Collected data
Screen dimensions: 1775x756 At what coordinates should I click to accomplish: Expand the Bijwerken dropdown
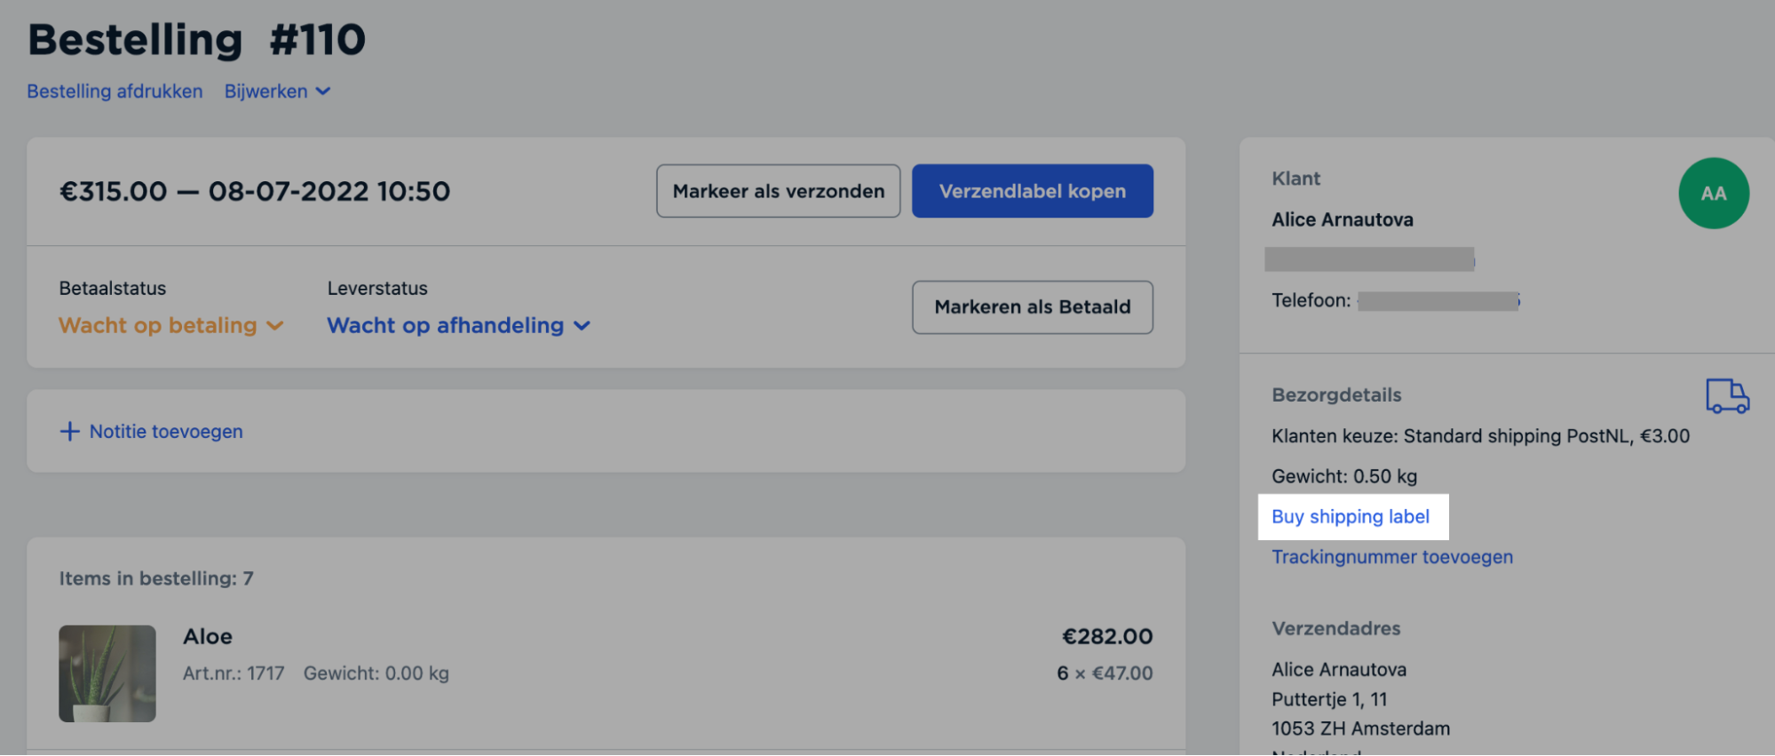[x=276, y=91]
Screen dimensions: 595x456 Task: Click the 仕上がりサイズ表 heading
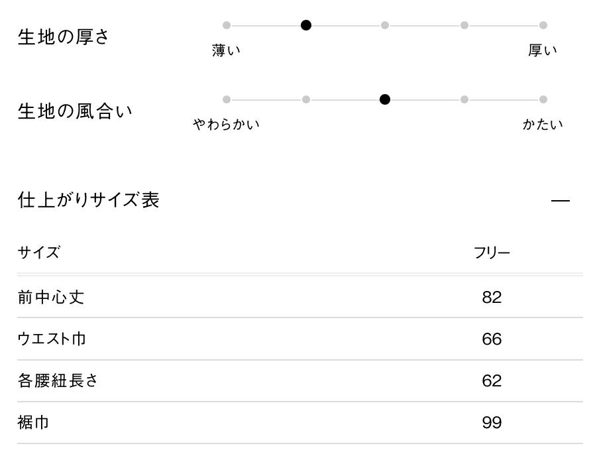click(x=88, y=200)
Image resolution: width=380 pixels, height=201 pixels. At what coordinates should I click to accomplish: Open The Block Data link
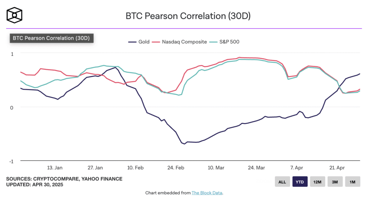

● **Try it**
Whatever pictures the entries contain, omit them, and write the rest out exactly.

● **Expected output**
Screen dimensions: 1775x756 At what coordinates should I click to accomplish: Expand the Bijwerken dropdown
[x=276, y=91]
Screen dimensions: 595x456 Task: Click the 仕上がりサイズ表 heading
click(x=88, y=200)
Image resolution: width=380 pixels, height=201 pixels. At what coordinates should I click to accomplish: Open The Block Data link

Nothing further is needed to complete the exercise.